Moderating BIND


To alleviate high costs, BIND offers the following option in the options section of named.conf:

 options {     ...     dialup yes;     heartbeat-interval 360;     ... }; 

When this option executes, BIND concentrates maintenance activities (which normally are spread out over time) to a short time interval, so it occurs all at once. This activity occurs once every heartbeat interval minute. The heartbeat interval number should be many times higher than your dial-up connection timeout. If your timeout is 15 minutes and you set your heartbeat interval to 4 hours, BIND causes as many as 6 connections in 24 hours in other words, roughly 90 minutes of connection time per day for nothing. Shortening the timeout and increasing the heartbeat interval will help decrease this.

When set up this way, BIND still originates traffic when the following occurs:

  • A user, or software, causes a lookup to be performed. This usually occurs when the user, or software, wants to speak to a machine on the outside, so the line would get connected anyway.

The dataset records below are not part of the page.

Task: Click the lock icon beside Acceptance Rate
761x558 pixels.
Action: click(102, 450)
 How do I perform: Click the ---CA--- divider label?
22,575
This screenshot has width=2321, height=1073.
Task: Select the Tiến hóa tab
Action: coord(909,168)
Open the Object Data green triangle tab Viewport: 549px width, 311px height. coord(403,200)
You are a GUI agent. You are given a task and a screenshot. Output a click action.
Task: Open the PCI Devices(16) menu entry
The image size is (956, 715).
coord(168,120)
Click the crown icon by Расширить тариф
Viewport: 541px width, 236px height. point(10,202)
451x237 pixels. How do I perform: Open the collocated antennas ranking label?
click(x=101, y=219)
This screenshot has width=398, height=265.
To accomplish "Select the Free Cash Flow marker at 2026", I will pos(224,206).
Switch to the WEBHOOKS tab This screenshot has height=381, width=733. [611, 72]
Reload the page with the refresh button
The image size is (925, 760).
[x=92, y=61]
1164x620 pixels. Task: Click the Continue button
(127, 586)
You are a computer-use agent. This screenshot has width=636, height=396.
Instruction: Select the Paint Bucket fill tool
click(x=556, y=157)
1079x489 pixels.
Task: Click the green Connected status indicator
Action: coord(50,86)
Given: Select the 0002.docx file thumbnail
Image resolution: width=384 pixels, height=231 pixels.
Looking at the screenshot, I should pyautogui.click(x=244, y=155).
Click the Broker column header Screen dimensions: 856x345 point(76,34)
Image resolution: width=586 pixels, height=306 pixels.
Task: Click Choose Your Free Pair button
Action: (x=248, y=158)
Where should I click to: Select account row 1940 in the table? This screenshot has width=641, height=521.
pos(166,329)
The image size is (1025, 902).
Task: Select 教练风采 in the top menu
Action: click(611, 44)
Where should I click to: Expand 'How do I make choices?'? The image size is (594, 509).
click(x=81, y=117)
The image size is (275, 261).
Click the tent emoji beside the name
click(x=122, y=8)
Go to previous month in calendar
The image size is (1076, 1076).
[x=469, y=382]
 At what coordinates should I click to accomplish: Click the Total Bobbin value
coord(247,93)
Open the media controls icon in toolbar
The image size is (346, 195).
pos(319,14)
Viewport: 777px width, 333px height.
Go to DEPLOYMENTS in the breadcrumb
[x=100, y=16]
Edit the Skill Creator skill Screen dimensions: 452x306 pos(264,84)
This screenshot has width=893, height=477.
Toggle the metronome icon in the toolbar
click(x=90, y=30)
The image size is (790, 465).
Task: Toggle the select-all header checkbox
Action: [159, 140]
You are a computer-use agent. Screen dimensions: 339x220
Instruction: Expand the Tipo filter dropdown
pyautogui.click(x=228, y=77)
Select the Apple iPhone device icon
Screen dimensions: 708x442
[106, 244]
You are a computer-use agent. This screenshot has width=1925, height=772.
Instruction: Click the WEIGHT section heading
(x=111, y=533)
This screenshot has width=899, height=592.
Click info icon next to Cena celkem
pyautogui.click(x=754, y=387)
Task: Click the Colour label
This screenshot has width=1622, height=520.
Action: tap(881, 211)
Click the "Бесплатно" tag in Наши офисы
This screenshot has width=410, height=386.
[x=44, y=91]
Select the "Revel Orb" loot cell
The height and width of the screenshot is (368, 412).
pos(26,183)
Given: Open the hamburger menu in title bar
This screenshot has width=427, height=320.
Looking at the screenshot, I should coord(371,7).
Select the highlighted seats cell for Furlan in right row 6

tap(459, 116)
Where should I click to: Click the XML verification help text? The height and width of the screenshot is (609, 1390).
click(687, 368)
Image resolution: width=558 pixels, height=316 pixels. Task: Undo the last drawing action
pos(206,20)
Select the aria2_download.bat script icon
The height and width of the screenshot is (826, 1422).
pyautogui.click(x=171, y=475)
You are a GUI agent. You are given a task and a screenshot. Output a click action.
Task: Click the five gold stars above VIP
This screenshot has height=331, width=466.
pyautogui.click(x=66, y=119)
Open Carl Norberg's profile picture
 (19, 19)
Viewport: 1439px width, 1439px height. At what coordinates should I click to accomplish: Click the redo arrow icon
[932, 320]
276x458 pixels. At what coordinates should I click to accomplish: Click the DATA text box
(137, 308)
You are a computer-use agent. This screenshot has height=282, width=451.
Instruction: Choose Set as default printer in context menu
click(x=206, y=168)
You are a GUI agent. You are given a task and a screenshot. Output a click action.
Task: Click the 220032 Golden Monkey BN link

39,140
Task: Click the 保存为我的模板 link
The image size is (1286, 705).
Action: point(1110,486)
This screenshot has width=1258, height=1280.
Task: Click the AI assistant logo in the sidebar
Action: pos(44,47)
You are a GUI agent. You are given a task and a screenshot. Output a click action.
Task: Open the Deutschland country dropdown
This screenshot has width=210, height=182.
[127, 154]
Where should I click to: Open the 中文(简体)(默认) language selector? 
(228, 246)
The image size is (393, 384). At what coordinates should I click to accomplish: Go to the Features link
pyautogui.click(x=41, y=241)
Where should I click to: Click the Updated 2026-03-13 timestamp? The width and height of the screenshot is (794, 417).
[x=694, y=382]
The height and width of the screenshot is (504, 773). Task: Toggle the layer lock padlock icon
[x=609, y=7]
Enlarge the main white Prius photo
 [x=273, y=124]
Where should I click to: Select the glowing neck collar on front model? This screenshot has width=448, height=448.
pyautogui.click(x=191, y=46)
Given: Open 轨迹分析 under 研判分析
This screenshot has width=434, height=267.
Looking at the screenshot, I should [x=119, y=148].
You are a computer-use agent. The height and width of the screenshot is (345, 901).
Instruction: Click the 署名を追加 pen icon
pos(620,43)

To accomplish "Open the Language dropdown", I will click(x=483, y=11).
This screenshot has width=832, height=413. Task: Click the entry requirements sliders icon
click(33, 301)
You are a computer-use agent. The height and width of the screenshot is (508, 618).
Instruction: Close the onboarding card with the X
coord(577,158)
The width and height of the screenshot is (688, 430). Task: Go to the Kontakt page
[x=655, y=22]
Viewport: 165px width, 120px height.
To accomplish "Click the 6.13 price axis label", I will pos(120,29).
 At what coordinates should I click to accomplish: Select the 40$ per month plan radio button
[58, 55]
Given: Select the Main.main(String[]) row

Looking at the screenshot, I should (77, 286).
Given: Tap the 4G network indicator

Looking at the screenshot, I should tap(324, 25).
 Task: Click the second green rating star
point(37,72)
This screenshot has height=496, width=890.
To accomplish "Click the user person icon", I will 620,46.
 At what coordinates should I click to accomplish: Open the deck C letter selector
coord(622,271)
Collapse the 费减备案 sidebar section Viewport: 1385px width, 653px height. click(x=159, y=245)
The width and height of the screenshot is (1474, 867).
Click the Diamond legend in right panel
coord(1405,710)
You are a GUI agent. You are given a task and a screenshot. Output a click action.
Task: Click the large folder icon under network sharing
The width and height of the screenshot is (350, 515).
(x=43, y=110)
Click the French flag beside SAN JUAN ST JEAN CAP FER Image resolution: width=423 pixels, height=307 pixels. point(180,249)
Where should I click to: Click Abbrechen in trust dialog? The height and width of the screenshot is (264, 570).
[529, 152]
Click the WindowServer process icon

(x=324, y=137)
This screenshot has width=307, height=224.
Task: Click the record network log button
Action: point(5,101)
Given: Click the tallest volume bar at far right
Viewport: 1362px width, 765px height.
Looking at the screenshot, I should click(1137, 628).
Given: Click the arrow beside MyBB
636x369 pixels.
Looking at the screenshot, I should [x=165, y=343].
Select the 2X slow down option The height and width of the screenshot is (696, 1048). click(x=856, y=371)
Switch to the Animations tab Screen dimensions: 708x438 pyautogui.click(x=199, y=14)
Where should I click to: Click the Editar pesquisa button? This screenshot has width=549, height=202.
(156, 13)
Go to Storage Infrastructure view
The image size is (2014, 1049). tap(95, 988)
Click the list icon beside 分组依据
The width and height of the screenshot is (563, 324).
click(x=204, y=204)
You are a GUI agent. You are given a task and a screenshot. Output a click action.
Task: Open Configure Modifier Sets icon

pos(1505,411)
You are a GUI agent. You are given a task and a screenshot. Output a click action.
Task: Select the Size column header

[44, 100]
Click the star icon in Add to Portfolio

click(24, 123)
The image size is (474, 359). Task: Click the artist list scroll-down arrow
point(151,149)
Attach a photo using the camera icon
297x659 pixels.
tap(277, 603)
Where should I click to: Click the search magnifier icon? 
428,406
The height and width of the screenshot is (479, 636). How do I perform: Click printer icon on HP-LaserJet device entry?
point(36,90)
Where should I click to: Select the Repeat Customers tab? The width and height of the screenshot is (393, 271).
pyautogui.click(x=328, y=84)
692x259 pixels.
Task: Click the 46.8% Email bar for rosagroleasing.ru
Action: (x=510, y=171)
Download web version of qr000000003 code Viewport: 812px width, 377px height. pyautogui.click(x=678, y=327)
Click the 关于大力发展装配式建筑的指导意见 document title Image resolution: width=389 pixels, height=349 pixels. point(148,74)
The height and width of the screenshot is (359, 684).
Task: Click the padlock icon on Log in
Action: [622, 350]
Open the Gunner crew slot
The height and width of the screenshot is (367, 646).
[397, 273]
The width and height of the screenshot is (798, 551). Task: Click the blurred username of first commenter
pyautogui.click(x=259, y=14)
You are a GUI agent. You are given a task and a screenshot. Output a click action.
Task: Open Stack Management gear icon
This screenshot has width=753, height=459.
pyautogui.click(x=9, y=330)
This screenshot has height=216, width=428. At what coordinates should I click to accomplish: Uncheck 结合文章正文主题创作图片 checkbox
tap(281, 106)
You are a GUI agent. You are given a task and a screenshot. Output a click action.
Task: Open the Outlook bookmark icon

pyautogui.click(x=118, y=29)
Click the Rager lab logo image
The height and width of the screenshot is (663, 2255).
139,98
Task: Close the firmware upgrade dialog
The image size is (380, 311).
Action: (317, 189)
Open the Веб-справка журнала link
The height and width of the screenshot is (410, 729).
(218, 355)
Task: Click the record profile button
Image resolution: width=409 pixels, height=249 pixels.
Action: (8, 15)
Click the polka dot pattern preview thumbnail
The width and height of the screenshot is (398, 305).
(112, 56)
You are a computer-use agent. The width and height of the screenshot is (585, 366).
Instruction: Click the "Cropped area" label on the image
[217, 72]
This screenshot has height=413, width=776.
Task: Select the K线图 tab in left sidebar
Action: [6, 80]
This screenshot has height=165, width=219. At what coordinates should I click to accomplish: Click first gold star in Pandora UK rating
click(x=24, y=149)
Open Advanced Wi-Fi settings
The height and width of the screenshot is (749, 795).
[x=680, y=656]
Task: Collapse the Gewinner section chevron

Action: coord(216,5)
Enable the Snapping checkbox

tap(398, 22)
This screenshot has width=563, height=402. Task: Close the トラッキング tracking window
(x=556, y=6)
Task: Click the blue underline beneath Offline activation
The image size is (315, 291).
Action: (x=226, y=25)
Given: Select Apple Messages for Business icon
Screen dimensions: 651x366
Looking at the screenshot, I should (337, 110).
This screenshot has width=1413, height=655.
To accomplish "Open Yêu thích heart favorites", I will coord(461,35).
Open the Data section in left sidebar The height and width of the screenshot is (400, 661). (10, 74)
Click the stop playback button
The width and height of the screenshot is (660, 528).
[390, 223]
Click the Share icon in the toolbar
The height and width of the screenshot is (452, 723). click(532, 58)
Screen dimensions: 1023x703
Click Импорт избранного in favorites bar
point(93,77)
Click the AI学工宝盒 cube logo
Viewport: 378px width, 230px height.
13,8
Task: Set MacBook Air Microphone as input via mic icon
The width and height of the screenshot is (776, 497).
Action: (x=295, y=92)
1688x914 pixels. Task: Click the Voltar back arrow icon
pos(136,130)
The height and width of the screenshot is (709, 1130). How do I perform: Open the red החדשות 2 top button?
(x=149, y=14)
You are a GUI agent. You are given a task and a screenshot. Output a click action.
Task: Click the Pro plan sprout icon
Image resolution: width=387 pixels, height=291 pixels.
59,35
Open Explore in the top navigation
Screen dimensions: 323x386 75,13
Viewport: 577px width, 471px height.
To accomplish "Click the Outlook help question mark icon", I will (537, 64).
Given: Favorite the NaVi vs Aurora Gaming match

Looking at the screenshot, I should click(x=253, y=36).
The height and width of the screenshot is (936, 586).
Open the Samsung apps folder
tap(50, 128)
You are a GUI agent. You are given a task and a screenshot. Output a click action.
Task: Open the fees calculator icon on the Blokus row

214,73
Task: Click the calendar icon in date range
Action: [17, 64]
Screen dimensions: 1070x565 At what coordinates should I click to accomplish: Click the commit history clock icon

  • When the server is master for a zone, NOTIFY requests are sent to the slaves immediately. The disconnect timeout should be long enough that the slave has time to get back to the master and transfer the zone. The necessary timeout is several minutes for example, 3 5. In most cases, this also takes care of all necessary contact between master and slave servers with regard to refresh and retry activities. But not in all cases. Therefore, the server should be kept online for longer than the longest retry interval of your zones so no chance exists for your slave servers to expire the zone(s).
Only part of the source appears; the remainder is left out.